Harnessing transposons for cancer gene discovery
Year: 2011
Session type: Symposia
Abstract
In the past few years it has become possible to mobilize Sleeping Beauty (SB), a member of the Tc1/mariner class of transposons, in mouse somatic cells, at frequencies high enough to induce cancer. Cancer results from SB-induced insertional mutagenesis of oncogenes and tumor suppressor genes and the SB insertion sites in these tumors serve to mark the location of candidate cancer genes. Cancer gene discovery continues to drive current cancer research with the promise of identifying new diagnostic markers and therapeutic targets by elucidating novel genetic interactions that promote or sustain tumor formation. More recently, we have been able to develop a conditional floxed SB transposase allele that can be activated tissue-specifically by Cre recombinase, which has made it possible to selectively model virtually any human solid tumor in mice using SB mutagenesis.
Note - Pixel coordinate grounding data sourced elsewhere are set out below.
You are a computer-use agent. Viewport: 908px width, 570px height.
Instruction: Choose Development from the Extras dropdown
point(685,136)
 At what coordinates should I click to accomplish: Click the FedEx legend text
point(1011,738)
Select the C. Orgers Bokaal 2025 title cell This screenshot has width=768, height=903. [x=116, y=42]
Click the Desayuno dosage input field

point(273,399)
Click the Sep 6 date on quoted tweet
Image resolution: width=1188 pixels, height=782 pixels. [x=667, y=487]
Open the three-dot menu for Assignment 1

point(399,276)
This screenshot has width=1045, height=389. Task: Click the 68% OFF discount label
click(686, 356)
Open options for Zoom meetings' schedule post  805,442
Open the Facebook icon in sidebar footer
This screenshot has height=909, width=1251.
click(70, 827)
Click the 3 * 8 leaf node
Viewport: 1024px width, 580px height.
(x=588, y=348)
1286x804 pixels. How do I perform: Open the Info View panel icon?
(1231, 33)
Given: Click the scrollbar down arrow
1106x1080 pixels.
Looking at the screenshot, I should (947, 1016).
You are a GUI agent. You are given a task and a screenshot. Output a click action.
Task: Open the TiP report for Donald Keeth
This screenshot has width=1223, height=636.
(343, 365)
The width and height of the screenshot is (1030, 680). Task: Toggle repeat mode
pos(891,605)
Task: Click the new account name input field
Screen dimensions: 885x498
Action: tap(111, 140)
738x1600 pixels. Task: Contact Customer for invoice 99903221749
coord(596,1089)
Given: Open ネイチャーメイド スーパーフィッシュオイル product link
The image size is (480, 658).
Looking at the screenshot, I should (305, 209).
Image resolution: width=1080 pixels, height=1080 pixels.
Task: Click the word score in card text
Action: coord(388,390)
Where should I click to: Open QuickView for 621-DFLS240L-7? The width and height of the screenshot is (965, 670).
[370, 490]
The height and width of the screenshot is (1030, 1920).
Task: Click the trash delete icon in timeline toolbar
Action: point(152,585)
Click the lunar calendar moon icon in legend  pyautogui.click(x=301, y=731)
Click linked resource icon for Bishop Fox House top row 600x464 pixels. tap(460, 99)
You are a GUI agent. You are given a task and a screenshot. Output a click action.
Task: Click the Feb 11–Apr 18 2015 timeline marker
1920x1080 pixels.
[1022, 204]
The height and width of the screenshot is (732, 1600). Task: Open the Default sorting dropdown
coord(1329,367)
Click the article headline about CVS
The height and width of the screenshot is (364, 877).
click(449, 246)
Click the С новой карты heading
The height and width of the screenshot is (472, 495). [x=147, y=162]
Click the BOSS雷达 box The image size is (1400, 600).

Using this conditional SB transposition system, often in combination with sensitizing mutations such as activated Kras or mutant Apc, P53 or Smad4, we have been able to model 15 different human cancers affecting 11 organ sites in our laboratory in Singapore. In my talk I will summarize the main lessons we have learned from these studies in addition to the challenges we face in using this new type of genomic information to develop new and/or better cancer therapeutics.